The more active role the House Budget Committee is playing this
year adds a layer of complexity to what is already a confusing
budgeting process.  In recent history, the committee has had a low
profile.  In the new 104th Congress, the Budget Committee will
chart the over-all direction of congressional spending in this and
future years.

House Budget Committee Chairman John Kasich (R-OH) has long been
active in his pursuit of lower federal spending.  In 1993, while
Ranking Republican on the committee, he overcame considerable
resistance among House Republicans to develop a detailed
alternative budget proposal.  Kasich did so again last year with an
alternative budget resolution that included detailed spending cuts.
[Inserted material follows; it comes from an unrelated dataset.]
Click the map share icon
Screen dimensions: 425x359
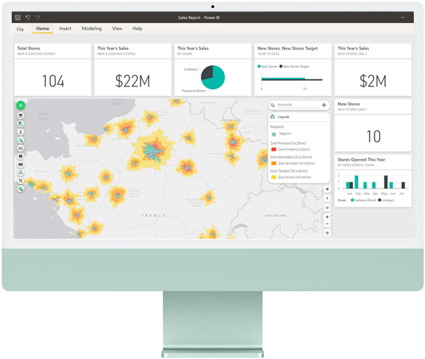327,189
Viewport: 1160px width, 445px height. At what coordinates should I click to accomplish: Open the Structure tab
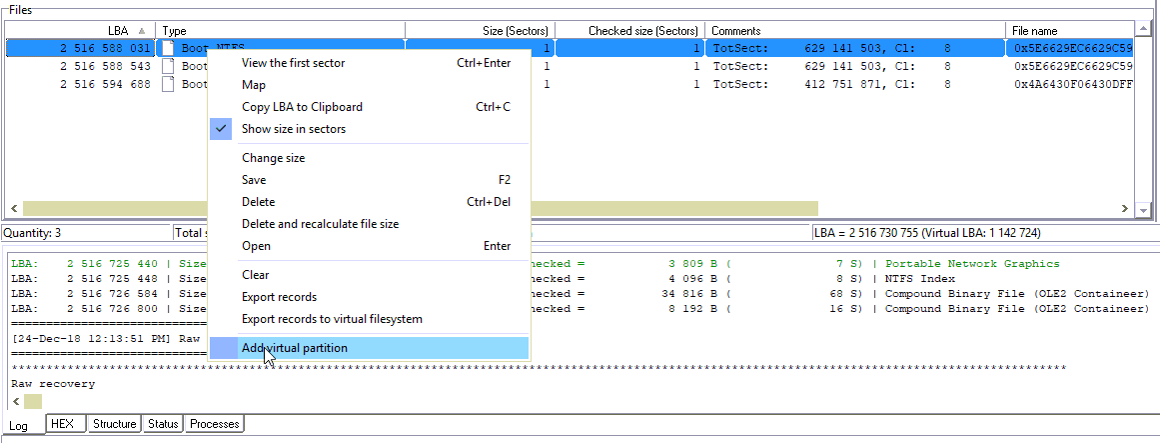[114, 424]
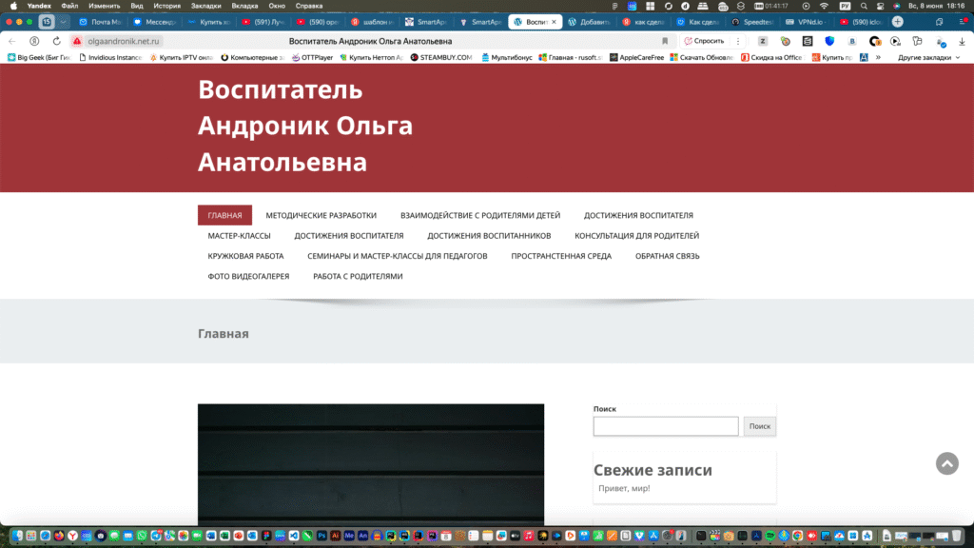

Among them were a phased-in 50% reduction in magnetic fusion
research funding, a freeze in DOE's nuclear physics research
program funding through FY 1999, and a limitation on the NSF
budget.  Last year's budget resolution lost by 165-243 on a
party-line vote.  Kasich is now chairman of the committee, and has
the power to formulate a budget resolution that will pass the
House.  What the Senate will do is unknown.  Budget resolutions are
not signed by the president.

It is not yet known what level of detail Kasich will specify in the
forthcoming budget resolution.  Historically, the resolution has
only set broad spending goals by budget categories; there is
concern that the committee may go further this year.  Energy
appropriations subcommittee chair John Myers (R-IN) has said, "The
Budget Committee should not be micro-managing.  We on
Appropriations feel we have better insights into what the
priorities should be."  Senior House Republicans have been meeting
to resolve tensions between committee chairs.
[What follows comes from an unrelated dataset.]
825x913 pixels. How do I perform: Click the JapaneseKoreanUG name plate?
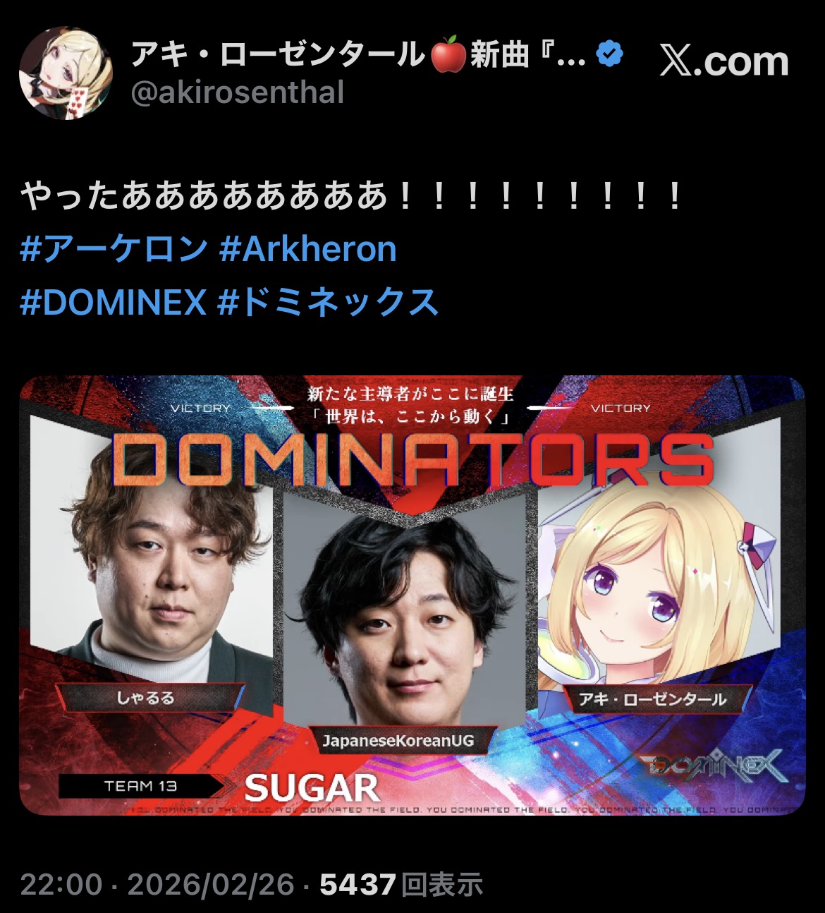398,741
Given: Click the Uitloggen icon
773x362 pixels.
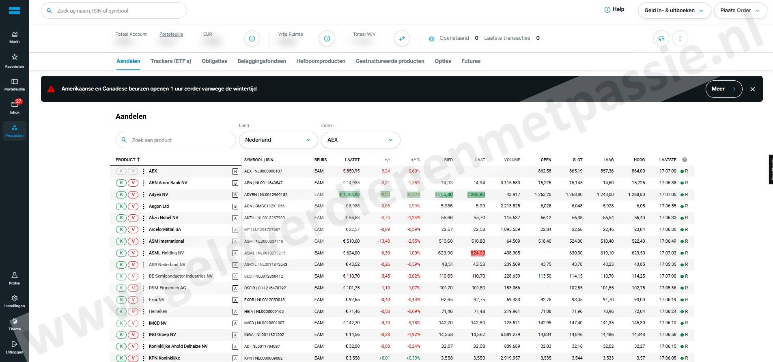Looking at the screenshot, I should (x=15, y=347).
On February 6, the Clinton Administration sends its Fiscal Year
1996 budget request to Congress, where it will encounter
significant opposition from the very first day.  Within weeks, the
appropriations committees will start hearings on the request (Myers
has scheduled a DOE physics-related hearing for March 9.)  While
all of this is going on, congressional Republicans will attempt to
frame a winning strategy for reducing federal spending in the
current fiscal year through program rescissions (see FYI #10), in
FY 1996 appropriations, and in over-all cuts through the end of the
decade.  Warns House Appropriations Chairman Bob Livingston (R-LA),
"if anybody thinks the cuts aren't significant, they're fooling
themselves.  We have to make some desperate decisions."